Exercise goal —
Convert the entries into a Markdown table with the columns Row and Entry line, starting at the line that contains "This screenshot has height=893, width=1372." and ending at the end of the entries. Omit blank lines.

===== Given data

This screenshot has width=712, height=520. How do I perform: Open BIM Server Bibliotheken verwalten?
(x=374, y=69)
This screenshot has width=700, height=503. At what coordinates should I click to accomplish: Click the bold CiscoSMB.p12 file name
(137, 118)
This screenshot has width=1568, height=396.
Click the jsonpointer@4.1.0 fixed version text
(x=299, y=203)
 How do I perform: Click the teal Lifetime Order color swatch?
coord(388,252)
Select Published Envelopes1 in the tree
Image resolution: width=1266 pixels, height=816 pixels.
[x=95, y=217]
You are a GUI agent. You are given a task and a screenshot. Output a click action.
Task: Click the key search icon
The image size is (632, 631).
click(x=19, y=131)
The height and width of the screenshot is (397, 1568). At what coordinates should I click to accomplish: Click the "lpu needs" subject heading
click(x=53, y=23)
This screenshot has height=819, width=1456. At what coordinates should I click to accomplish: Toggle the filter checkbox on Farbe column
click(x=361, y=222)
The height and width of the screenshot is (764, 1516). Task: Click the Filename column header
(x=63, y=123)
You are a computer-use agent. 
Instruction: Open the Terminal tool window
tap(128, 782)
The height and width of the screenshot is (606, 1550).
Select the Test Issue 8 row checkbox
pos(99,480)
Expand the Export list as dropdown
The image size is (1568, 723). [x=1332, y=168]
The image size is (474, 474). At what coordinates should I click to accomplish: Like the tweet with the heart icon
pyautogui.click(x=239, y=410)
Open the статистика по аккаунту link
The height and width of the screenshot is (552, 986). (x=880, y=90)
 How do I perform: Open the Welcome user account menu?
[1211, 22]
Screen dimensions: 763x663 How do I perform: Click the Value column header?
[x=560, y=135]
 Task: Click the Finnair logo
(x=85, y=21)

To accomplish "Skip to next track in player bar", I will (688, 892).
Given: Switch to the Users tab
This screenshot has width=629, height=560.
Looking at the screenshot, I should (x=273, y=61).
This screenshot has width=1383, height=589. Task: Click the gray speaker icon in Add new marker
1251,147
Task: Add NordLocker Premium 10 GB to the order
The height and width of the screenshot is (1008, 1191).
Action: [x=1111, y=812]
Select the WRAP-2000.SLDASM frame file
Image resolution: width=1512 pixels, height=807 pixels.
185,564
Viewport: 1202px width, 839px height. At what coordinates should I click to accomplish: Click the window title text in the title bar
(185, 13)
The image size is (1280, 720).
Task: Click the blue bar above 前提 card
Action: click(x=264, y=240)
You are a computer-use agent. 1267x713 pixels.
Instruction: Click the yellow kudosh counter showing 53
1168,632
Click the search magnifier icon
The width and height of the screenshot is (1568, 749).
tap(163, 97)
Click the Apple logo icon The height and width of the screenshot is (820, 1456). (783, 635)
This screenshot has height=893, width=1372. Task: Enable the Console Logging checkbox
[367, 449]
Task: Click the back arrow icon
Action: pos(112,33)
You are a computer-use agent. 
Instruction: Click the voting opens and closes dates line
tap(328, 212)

==========

Worked answer —
| Row | Entry line |
|---|---|
| 1 | This screenshot has height=893, width=1372. Task: Enable the Console Logging checkbox |
| 2 | [367, 449] |
| 3 | Task: Click the back arrow icon |
| 4 | Action: pos(112,33) |
| 5 | You are a computer-use agent.  |
| 6 | Instruction: Click the voting opens and closes dates line |
| 7 | tap(328, 212) |